Her first solo album “LoveLaws,” released in May, poses the same kind of existential questions that pepper her daily dream diaries and journals.
The concept started six years ago with an experimental track called “The Dream,” before graduating into the ethereal trip-hop-retro mix of “Safe,” “Tutorial” and “I’ve Been Fine” (whose skeptical lyrics suggest otherwise).
Between motherhood and Warpaint’s busy schedule, making “LoveLaws” took extra energy she initially wasn’t sure she had.
“Logistically, squeezing another project into my life was difficult,” says Wayman, 38. “But I also was curious to find out what kind of music I would make, like, what do I have to say? What can I do?”
A couple of “LoveLaws” songs are breakup-themed, she admits. But Wayman uses the material to examine underlying behavioral patterns that can doom a relationship from its inception. She says, “I have a strong romantic nature, but I wanted to investigate what part of me was making these decisions, blocking my self-discovery.”
She was young when she began exploring the world.

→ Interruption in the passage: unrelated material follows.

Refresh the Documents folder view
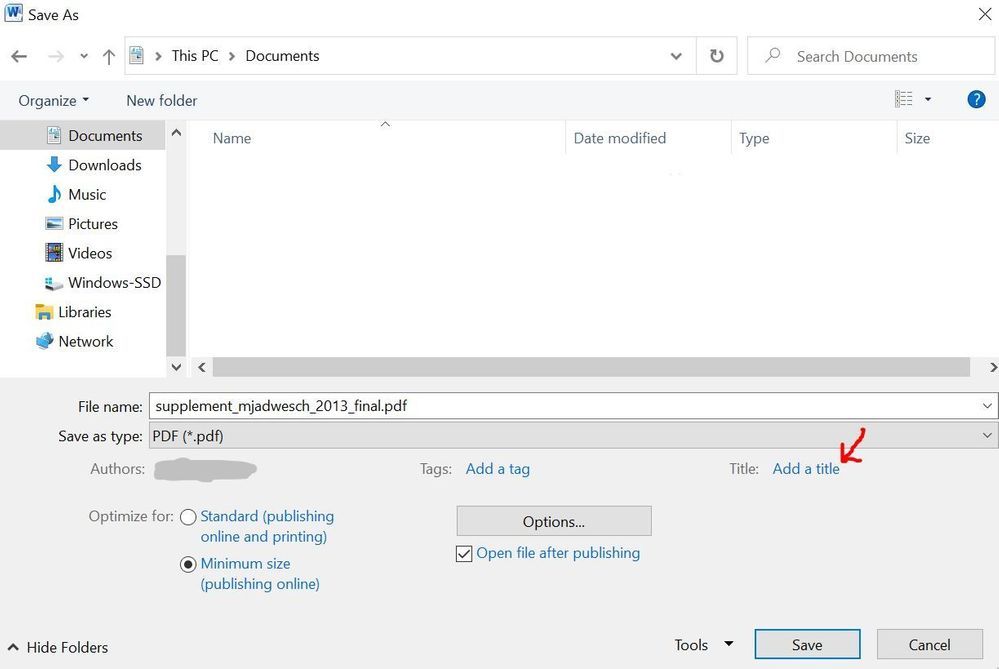Image resolution: width=999 pixels, height=669 pixels. [716, 56]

Her high school graduation present to herself was a week-long trip to Costa Rica.
After she met fellow musician and future Warpaint co-founder Emily Kokal, they began traveling together, to Indonesia, Europe and other locations, before moving in together in Los Angeles, where Wayman occasionally took on acting roles.
After four riff-rocking records with Warpaint, she also joined the supergroup BOSS, with Hot Chip’s Sarah Jones and All We Are’s Guro Gikling.
Creatively, it wasn’t enough.
TT (the nickname that her 12-year-old son and his father have for her) is a proponent of the examined life, “even though people consider that extraneous and look down on it.” She adds, “But if you wake up and spend two hours writing in your journal, or trying to figure out your dreams? It may look like a luxury, but it really helps you focus on today and find some peace and fulfillment.”